%%

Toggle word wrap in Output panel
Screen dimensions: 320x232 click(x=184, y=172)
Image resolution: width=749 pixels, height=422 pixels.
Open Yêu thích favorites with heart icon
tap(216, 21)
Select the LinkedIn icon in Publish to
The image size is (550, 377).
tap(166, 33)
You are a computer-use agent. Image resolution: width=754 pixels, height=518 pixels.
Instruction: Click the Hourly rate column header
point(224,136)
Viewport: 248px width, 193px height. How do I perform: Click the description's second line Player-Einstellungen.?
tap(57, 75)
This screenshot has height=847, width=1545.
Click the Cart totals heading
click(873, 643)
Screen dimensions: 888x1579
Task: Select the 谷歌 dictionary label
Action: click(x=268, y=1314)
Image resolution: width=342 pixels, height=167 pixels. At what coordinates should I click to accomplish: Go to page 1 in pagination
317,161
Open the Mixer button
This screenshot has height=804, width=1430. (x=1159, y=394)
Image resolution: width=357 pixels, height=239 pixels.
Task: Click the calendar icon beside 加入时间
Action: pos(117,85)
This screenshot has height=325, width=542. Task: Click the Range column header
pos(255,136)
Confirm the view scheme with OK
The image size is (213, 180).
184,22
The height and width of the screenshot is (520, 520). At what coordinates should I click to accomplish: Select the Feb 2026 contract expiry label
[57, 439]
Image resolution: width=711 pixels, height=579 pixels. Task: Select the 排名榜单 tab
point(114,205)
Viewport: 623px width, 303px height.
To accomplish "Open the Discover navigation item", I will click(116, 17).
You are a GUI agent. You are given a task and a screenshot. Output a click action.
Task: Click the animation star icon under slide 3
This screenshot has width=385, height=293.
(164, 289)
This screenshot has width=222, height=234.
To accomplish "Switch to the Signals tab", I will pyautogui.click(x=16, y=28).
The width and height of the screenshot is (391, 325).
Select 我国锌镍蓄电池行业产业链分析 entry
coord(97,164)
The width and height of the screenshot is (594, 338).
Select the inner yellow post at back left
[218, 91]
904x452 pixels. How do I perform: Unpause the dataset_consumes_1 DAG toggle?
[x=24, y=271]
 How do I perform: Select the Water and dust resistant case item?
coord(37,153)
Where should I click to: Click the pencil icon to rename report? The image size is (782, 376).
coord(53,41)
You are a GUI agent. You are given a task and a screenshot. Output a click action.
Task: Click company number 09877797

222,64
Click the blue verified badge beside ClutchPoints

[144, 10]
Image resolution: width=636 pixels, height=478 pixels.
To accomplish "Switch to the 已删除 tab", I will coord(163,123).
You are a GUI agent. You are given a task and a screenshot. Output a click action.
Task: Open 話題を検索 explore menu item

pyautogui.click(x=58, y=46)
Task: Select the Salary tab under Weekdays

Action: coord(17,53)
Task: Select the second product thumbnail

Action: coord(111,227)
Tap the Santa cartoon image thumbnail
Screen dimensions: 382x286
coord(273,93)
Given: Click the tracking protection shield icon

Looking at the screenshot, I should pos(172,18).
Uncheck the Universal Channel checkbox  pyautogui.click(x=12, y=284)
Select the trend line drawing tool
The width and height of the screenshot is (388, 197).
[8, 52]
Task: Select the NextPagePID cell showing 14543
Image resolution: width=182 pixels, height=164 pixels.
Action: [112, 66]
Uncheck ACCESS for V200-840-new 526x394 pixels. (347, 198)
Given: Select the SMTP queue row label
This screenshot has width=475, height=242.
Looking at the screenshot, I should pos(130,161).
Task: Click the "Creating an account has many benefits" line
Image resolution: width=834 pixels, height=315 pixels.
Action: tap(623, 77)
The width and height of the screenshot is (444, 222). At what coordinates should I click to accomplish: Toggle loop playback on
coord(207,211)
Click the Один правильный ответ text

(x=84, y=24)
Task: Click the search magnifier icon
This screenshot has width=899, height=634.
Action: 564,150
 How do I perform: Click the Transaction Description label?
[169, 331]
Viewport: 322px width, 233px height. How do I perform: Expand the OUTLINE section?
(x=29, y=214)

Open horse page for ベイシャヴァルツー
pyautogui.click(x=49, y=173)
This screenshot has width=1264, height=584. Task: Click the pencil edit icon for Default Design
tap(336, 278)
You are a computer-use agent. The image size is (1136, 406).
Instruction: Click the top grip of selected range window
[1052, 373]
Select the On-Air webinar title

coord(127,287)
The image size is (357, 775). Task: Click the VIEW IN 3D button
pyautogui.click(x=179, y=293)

%%

■ **Exercise goal**: Copy down the material above exactly as it is.

■ **Answer space**:
Toggle word wrap in Output panel
Screen dimensions: 320x232 click(x=184, y=172)
Image resolution: width=749 pixels, height=422 pixels.
Open Yêu thích favorites with heart icon
tap(216, 21)
Select the LinkedIn icon in Publish to
The image size is (550, 377).
tap(166, 33)
You are a computer-use agent. Image resolution: width=754 pixels, height=518 pixels.
Instruction: Click the Hourly rate column header
point(224,136)
Viewport: 248px width, 193px height. How do I perform: Click the description's second line Player-Einstellungen.?
tap(57, 75)
This screenshot has height=847, width=1545.
Click the Cart totals heading
click(873, 643)
Screen dimensions: 888x1579
Task: Select the 谷歌 dictionary label
Action: click(x=268, y=1314)
Image resolution: width=342 pixels, height=167 pixels. At what coordinates should I click to accomplish: Go to page 1 in pagination
317,161
Open the Mixer button
This screenshot has height=804, width=1430. (x=1159, y=394)
Image resolution: width=357 pixels, height=239 pixels.
Task: Click the calendar icon beside 加入时间
Action: pos(117,85)
This screenshot has height=325, width=542. Task: Click the Range column header
pos(255,136)
Confirm the view scheme with OK
The image size is (213, 180).
184,22
The height and width of the screenshot is (520, 520). At what coordinates should I click to accomplish: Select the Feb 2026 contract expiry label
[57, 439]
Image resolution: width=711 pixels, height=579 pixels. Task: Select the 排名榜单 tab
point(114,205)
Viewport: 623px width, 303px height.
To accomplish "Open the Discover navigation item", I will click(116, 17).
You are a GUI agent. You are given a task and a screenshot. Output a click action.
Task: Click the animation star icon under slide 3
This screenshot has width=385, height=293.
(164, 289)
This screenshot has width=222, height=234.
To accomplish "Switch to the Signals tab", I will pyautogui.click(x=16, y=28).
The width and height of the screenshot is (391, 325).
Select 我国锌镍蓄电池行业产业链分析 entry
coord(97,164)
The width and height of the screenshot is (594, 338).
Select the inner yellow post at back left
[218, 91]
904x452 pixels. How do I perform: Unpause the dataset_consumes_1 DAG toggle?
[x=24, y=271]
 How do I perform: Select the Water and dust resistant case item?
coord(37,153)
Where should I click to: Click the pencil icon to rename report? The image size is (782, 376).
coord(53,41)
You are a GUI agent. You are given a task and a screenshot. Output a click action.
Task: Click company number 09877797

222,64
Click the blue verified badge beside ClutchPoints

[144, 10]
Image resolution: width=636 pixels, height=478 pixels.
To accomplish "Switch to the 已删除 tab", I will coord(163,123).
You are a GUI agent. You are given a task and a screenshot. Output a click action.
Task: Open 話題を検索 explore menu item

pyautogui.click(x=58, y=46)
Task: Select the Salary tab under Weekdays

Action: coord(17,53)
Task: Select the second product thumbnail

Action: coord(111,227)
Tap the Santa cartoon image thumbnail
Screen dimensions: 382x286
coord(273,93)
Given: Click the tracking protection shield icon

Looking at the screenshot, I should pos(172,18).
Uncheck the Universal Channel checkbox  pyautogui.click(x=12, y=284)
Select the trend line drawing tool
The width and height of the screenshot is (388, 197).
[8, 52]
Task: Select the NextPagePID cell showing 14543
Image resolution: width=182 pixels, height=164 pixels.
Action: [112, 66]
Uncheck ACCESS for V200-840-new 526x394 pixels. (347, 198)
Given: Select the SMTP queue row label
This screenshot has width=475, height=242.
Looking at the screenshot, I should pos(130,161).
Task: Click the "Creating an account has many benefits" line
Image resolution: width=834 pixels, height=315 pixels.
Action: tap(623, 77)
The width and height of the screenshot is (444, 222). At what coordinates should I click to accomplish: Toggle loop playback on
coord(207,211)
Click the Один правильный ответ text

(x=84, y=24)
Task: Click the search magnifier icon
This screenshot has width=899, height=634.
Action: 564,150
 How do I perform: Click the Transaction Description label?
[169, 331]
Viewport: 322px width, 233px height. How do I perform: Expand the OUTLINE section?
(x=29, y=214)

Open horse page for ベイシャヴァルツー
pyautogui.click(x=49, y=173)
This screenshot has width=1264, height=584. Task: Click the pencil edit icon for Default Design
tap(336, 278)
You are a computer-use agent. The image size is (1136, 406).
Instruction: Click the top grip of selected range window
[1052, 373]
Select the On-Air webinar title

coord(127,287)
The image size is (357, 775). Task: Click the VIEW IN 3D button
pyautogui.click(x=179, y=293)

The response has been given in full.